===== RECORDS TO PROCESS

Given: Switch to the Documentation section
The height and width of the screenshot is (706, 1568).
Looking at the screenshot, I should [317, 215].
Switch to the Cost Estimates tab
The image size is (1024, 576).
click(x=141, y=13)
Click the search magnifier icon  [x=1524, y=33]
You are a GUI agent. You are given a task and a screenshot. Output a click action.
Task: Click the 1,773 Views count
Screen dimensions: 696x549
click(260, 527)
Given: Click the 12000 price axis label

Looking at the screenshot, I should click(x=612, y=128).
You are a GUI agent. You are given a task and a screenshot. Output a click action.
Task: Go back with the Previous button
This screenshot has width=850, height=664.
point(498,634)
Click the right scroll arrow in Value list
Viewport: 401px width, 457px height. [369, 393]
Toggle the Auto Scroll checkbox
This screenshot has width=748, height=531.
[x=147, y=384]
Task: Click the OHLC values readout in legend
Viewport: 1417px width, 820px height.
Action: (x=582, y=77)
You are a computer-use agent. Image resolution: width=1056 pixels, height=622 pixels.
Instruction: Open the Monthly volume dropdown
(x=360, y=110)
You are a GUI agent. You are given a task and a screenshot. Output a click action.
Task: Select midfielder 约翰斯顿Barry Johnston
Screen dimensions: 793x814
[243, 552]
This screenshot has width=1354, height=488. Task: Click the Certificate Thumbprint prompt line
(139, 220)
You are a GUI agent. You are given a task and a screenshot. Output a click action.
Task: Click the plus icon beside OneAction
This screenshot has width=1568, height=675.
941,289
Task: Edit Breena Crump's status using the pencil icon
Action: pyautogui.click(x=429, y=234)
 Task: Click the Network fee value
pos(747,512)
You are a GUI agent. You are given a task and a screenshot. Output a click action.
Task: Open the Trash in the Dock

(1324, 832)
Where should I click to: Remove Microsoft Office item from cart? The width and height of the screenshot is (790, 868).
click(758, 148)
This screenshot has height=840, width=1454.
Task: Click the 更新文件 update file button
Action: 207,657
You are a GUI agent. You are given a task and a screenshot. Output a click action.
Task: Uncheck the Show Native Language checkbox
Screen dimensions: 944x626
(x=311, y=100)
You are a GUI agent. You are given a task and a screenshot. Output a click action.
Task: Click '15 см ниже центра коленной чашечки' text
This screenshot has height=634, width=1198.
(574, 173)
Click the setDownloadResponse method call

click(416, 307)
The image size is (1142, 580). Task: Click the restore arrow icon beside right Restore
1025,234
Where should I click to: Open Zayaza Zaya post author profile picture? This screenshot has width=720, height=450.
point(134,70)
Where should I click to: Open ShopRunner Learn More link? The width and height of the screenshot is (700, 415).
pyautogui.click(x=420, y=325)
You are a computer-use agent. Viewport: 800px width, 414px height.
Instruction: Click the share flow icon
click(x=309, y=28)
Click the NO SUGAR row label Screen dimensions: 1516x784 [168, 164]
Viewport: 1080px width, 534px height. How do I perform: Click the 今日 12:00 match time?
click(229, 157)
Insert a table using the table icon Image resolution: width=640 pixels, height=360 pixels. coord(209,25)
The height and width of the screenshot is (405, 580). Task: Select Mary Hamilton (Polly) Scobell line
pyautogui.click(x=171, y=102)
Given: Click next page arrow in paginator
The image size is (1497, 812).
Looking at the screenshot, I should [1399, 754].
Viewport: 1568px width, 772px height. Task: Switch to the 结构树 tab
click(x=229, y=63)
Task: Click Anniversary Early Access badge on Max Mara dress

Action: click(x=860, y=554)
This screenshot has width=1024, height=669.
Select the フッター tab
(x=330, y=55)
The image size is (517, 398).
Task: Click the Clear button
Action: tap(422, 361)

==========

__TRY IT__:
Pull every line containing the word "resolution" out of the entries above.

__YOUR RESPONSE__:
You are a computer-use agent. Image resolution: width=1056 pixels, height=622 pixels.
Insert a table using the table icon Image resolution: width=640 pixels, height=360 pixels. coord(209,25)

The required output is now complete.